After a few positive reports in the testing of samples, the share price slowly rose. And it kept slowly rising. The company announced a 10:1 stock split, effectively reducing my holding from 10,00 to 1,000, however, the share price had a zero added to it now. After a couple of years it moved form between $2-$5 a share. More positive results, some copper mined, and the share price continued to rise. Over the course of the next 5 or so years the share price rose to just over $22. My holding was worth $22,000. And, as I’d held these for a number of years, any sale would result in Capital Gains Tax (CGT) on only 50% of my holdings. If I sold. Which I didn’t. Why would I?Surely it would just keep going up. I mean, c’mon, that’s how this game works, right? But, just to be safe, let me place a pending sell at $22.60.
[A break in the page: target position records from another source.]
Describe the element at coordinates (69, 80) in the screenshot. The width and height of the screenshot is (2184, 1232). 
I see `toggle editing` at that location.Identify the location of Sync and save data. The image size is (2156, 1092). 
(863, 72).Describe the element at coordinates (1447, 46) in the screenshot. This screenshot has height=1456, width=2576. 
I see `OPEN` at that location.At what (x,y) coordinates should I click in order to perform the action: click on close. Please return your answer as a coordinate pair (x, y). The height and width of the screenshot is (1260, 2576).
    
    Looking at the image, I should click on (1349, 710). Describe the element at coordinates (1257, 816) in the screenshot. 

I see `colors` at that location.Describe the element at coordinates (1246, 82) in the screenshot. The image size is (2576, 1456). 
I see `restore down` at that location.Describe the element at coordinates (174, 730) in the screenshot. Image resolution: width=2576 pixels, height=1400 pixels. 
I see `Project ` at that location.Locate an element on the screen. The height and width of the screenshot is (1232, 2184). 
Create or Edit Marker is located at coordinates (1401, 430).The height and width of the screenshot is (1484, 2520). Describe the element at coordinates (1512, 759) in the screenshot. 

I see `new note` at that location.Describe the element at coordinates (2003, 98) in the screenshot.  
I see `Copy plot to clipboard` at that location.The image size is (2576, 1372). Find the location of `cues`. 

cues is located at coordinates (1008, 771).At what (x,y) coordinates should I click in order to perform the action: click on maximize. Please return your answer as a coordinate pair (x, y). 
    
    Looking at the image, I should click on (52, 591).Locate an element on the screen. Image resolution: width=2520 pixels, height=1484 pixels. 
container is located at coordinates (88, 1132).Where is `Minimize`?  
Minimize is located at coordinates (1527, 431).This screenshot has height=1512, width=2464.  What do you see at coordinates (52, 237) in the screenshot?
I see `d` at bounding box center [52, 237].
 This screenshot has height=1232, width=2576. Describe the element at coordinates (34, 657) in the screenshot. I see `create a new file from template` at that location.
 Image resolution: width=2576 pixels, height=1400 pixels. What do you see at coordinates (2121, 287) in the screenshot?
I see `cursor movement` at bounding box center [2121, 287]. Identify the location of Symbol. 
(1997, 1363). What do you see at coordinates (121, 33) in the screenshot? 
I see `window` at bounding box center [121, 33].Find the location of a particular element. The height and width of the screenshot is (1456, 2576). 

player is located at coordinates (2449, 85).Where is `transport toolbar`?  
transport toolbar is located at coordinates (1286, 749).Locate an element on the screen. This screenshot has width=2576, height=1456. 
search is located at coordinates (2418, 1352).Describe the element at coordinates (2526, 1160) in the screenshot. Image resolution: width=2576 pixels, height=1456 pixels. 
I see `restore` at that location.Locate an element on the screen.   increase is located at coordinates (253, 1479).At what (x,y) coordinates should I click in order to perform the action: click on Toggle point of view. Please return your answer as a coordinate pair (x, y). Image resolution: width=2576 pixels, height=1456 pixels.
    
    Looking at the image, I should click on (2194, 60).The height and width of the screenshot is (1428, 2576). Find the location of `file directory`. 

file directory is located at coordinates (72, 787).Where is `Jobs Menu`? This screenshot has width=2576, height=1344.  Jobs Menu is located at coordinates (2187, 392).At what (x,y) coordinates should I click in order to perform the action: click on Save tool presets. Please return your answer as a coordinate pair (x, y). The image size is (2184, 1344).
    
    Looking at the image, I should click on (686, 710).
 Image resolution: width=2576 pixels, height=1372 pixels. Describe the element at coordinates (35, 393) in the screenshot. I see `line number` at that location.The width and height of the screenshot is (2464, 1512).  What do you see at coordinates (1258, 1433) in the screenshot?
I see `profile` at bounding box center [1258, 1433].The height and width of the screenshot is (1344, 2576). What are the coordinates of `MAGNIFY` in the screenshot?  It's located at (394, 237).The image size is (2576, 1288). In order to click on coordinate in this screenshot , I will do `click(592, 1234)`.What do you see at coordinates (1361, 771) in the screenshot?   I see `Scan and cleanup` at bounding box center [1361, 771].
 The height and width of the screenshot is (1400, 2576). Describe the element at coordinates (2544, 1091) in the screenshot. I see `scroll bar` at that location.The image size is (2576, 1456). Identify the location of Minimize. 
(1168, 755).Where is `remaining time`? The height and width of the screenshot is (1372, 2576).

As the share price began to fall in step with the rise in civil unrest in the DRC, there was no panic from this seasoned veteran. This will all blow over and it will hit my exit. It will. I just know it.
The price slowly moved through $20, then $18 and settled at $15 for a short time, but I was unconvinced. A rally was coming. $14, $12…$8, $6, $4. Hmm, maybe I misjudged this.
In the end, I held for a while longer and sold a partial lot at around $5 and another again around $6-$8…cannot recall exactly. My subconscious has probably erased the finer details of this episode to protect me.
These days, I try to practice the art of using stops and realistic profit targets, at least for part of my trade. Let the winners run where you can. But, even that is a psychological cocktail of mixed results!
Above all, trading is all about risk management and capital preservation. That’s it! Make a note of it. RISK MANAGEMENT AND CAPITAL PRESERVATION.